Brian Cantrill said the following in his Google Tech talk on DTrace (2007-8-15) that I think has some relevance here:

In software the blueprints are the machine. In software once you design the thing you've built it: the design is the machine. That's why the waterfall model is so fundamentally flawed. This idea that you could design the design before you design it, which is what the waterfall model is essentially saying, is flawed. Software is both, it's both information and machine.

http://video.google.com/videoplay?docid=-8002801113289007228

David: As Michael pointed out, what really matters here is the level of abstraction you use for your specification.
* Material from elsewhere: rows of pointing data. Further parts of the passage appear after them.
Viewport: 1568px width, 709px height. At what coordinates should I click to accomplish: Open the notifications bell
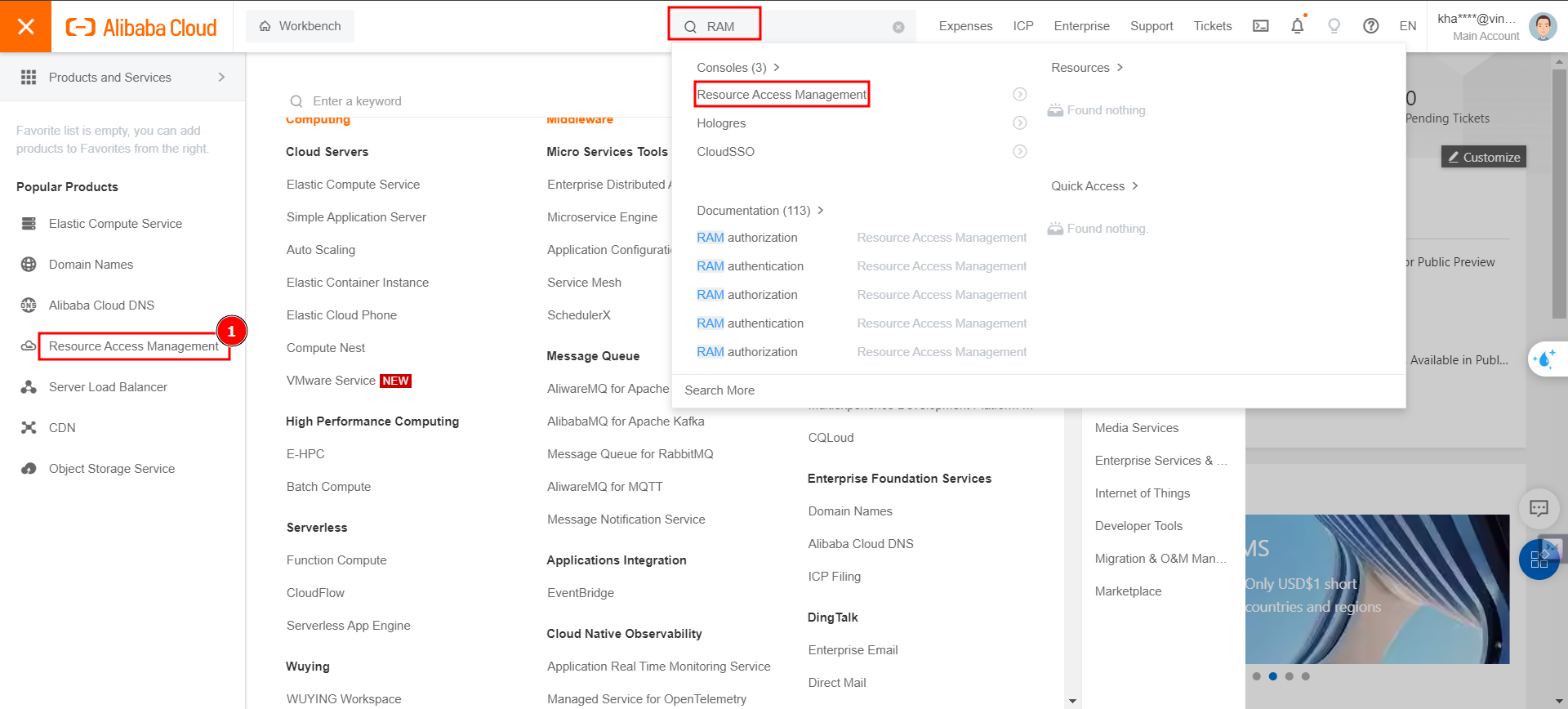[1297, 26]
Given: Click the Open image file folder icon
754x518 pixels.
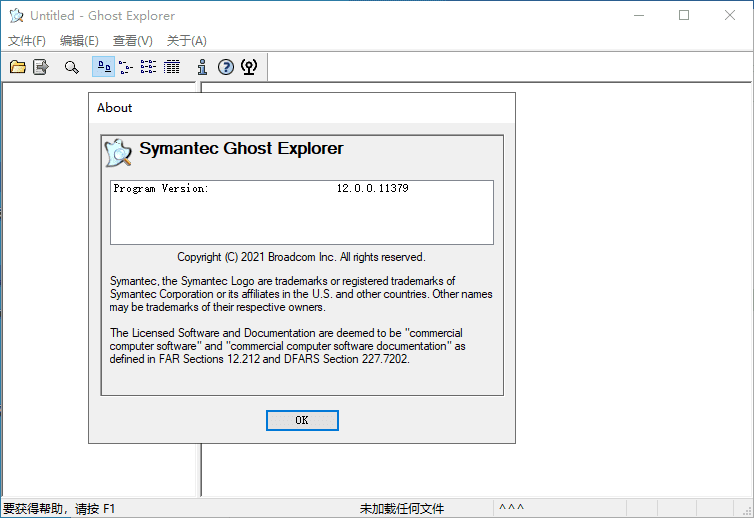Looking at the screenshot, I should pos(18,67).
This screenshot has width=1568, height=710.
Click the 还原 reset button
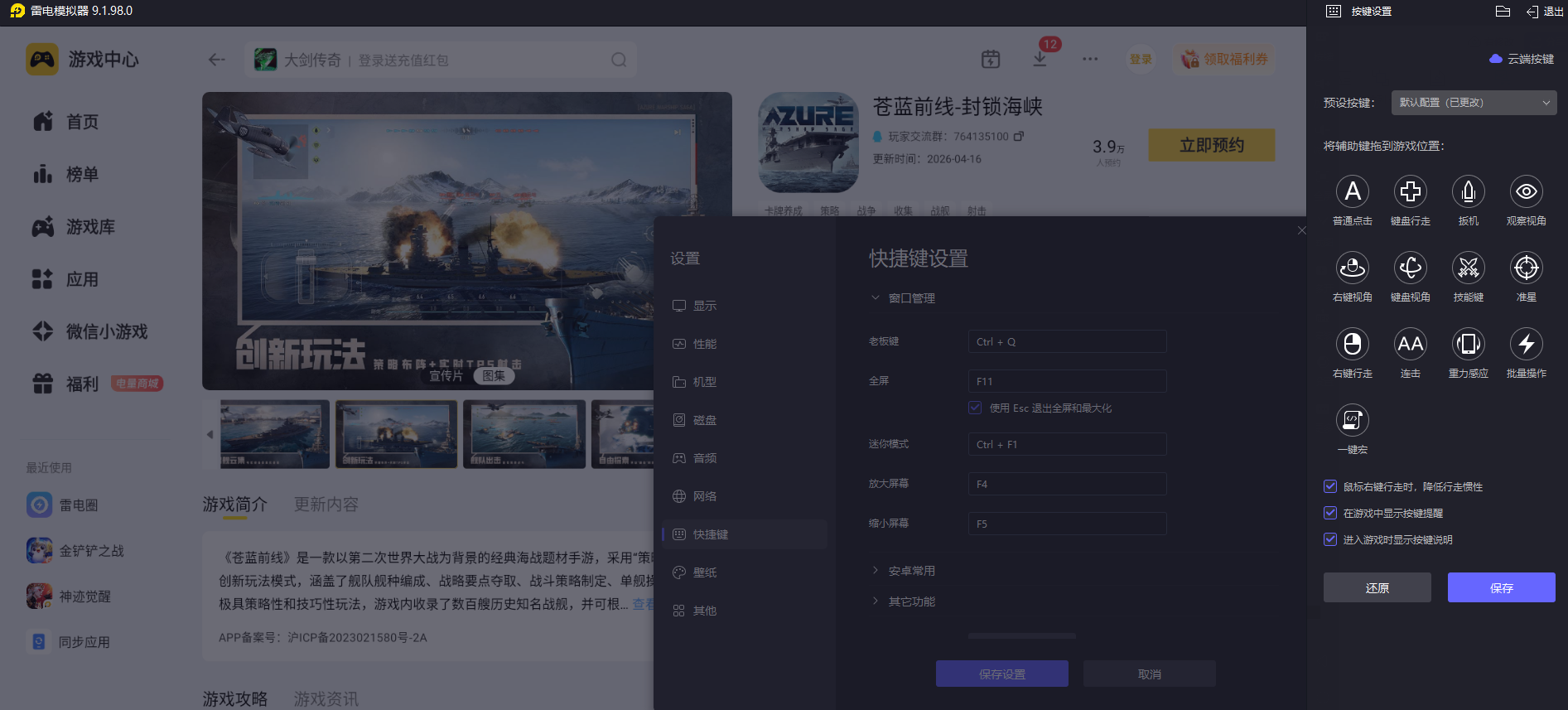pos(1377,587)
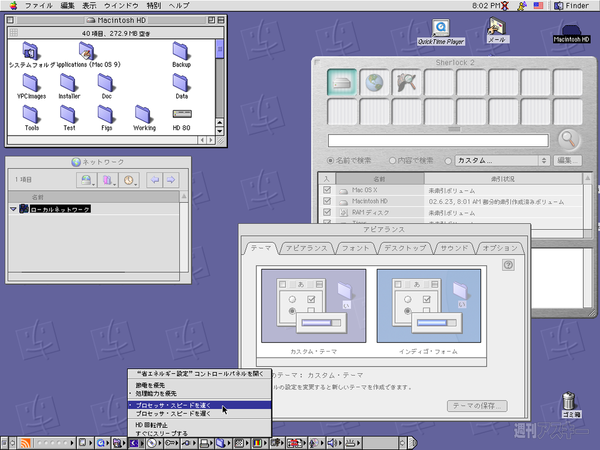This screenshot has height=450, width=600.
Task: Click the help question mark in Appearance
Action: 509,265
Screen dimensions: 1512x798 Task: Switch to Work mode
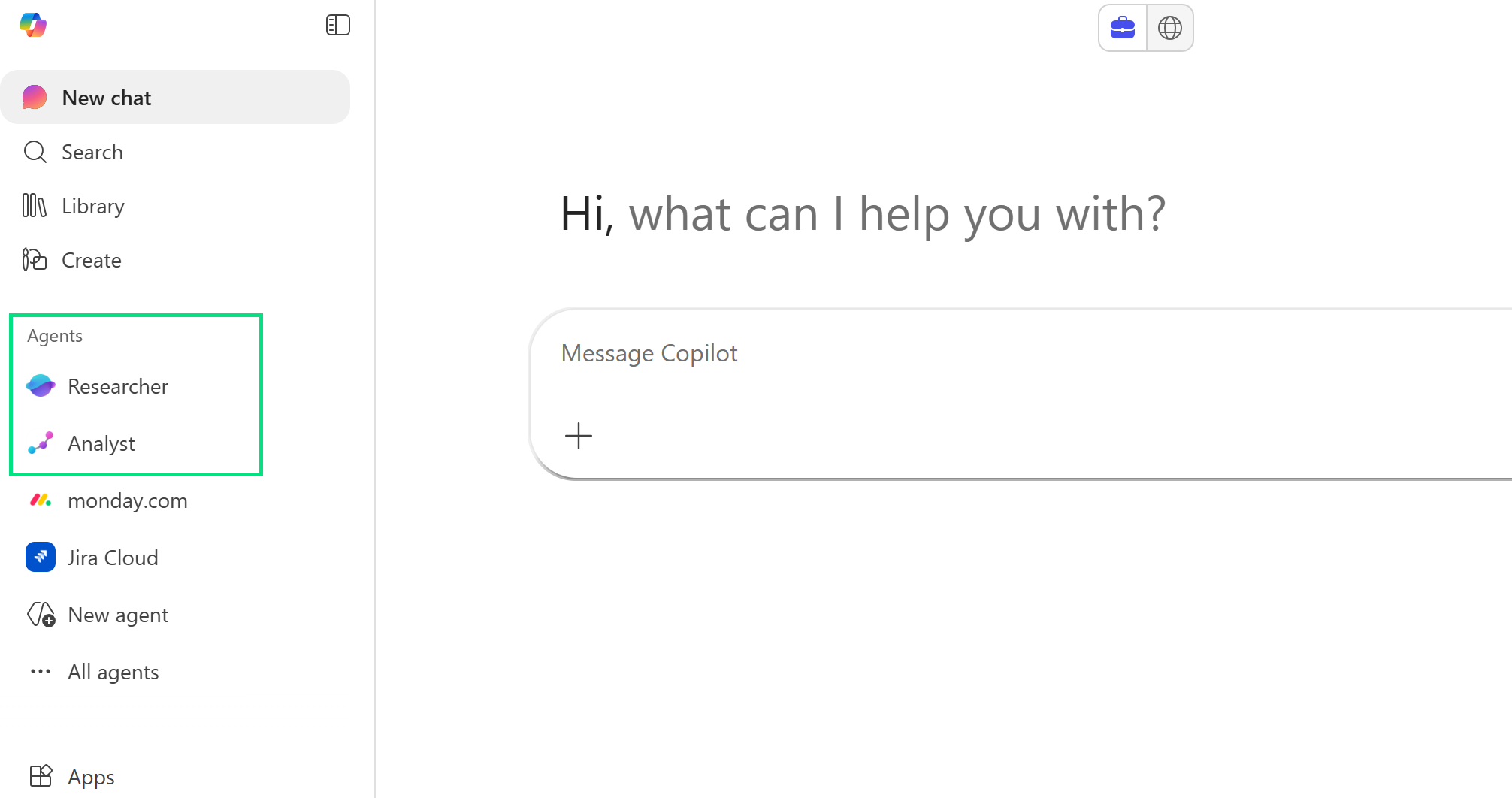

Specifications in natural language are not suitable to compile a program from but, if you omit a sufficient amount of detail, are comparatively easy to read and write.

Specifications in Java or C code are very detailed and hard to write, but can be compiled into an executable.

Maybe model-driven development is a step towards a suitable compromise: if you design a domain-specific metamodel for a range of programs you need to build, you can make sure it's reasonably easy to read and write for humans as well as easy for a machine to generate a program from. Of course the waterfall argument is still valid, since parts of specification, design and implementation merge into the modeling process.

David: I agree about the problems of the waterfall model. Still, I think that in many kinds of software there is some design, an algorithmic core or protocol, that’s separable from the implementation. This is the part that you might want a specification for.